Von der Leyens Position ist jedenfalls näher an der China-kritischen Linie der USA als jene Macrons. In Washington stehen die Zeichen derzeit nicht gerade auf Kompromissen mit Peking. Doch Anfang der Woche hatten sich Macron und die EU-Kommissionschefin bei einem Mittagessen über ihr Vorgehen bei der China-Reise abgestimmt. Medienberichte sprachen daher von einem möglichen „Good-Cop-Bad-Cop“ Auftritt – mit Macron in der Rolle des freundlichen „Polizisten“.
Macron setzt auf Zusammenarbeit – von der Leyen und Baerbock werben für „De-Risking“.

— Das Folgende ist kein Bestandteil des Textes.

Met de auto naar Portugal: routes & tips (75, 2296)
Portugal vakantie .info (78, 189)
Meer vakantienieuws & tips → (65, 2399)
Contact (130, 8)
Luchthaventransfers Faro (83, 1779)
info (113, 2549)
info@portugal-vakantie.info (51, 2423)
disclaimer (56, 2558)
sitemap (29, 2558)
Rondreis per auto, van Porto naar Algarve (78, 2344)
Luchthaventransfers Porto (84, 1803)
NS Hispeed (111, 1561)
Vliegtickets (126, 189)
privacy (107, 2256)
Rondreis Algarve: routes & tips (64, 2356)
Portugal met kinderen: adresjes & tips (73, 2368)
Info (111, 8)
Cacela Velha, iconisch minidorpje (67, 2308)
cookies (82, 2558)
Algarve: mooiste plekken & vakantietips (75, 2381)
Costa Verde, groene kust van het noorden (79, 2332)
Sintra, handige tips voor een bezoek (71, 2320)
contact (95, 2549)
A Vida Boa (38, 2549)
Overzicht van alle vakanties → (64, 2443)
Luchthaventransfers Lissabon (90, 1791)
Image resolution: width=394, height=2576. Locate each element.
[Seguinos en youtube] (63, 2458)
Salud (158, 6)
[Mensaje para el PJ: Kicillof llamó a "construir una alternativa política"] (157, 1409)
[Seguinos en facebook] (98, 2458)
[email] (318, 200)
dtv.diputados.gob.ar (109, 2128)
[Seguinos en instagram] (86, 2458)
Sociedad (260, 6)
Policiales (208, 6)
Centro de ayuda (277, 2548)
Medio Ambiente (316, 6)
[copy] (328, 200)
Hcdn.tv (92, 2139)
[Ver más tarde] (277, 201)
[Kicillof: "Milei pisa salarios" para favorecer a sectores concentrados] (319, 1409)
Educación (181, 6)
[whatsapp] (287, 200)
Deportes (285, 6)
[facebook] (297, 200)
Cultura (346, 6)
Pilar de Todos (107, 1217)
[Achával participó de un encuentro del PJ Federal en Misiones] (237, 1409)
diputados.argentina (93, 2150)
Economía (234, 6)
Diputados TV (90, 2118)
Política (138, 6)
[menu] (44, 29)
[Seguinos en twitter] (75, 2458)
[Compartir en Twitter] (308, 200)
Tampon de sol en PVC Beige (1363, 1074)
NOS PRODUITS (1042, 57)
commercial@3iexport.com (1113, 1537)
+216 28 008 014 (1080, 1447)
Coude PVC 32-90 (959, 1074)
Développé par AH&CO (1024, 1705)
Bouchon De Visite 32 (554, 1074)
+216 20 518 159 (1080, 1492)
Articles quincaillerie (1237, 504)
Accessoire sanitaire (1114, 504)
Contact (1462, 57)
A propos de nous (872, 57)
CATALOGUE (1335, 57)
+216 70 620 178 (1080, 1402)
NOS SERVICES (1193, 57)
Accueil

Macron warb in Peking für mehr Austausch. Er hat eine große Delegation aus Wirtschaftsvertretern und Kulturschaffenden dabei. Auf seiner Agenda steht neben dem Ukraine-Krieg und den Wirtschaftsbeziehungen auch der gemeinsame Kampf gegen die Klimakrise. Airbus vereinbarte im Beisein von Macron und Xi den Aufbau einer zweiten Montagelinie für Flugzeuge der A320-Familie am Standort in Tianjin. Damit werde sich die Produktionskapazität für A320 auf chinesischem Boden verdoppeln, teilte Airbus-Vorstandschef Guillaume Faury am Donnerstag mit. Es sei „vollkommen logisch“ für Airbus, die Produktion in China zu erhöhen, denn der Markt dort wachse, so Faury.
Ursula von der Leyen hingegen hatte in ihrer Grundsatzrede zur China-Politik der EU vergangene Woche zu einem „De-Risking“ aufgerufen. Es sei aber sehr wichtig gewesen, mit Xi zu besprechen, dass „wir denken, dass ein De-Risking wichtig ist, und nicht eine Entkoppelung“, sagte sie am Donnerstag in Peking. „De-Risking“ scheint neben „Diversifizierung“ das neue Wort der EU zu sein im Umgang mit China. Auch Bundesaußenministerin Annalena Baerbock hatte am Mittwoch bei einem Nato-Treffen für „De-Risking“ geworben. Die Grünen-Politikerin wird Berichten zufolge kommende Woche für mehrere Tage nach Asien fliegen und dabei auch in Peking Station machen.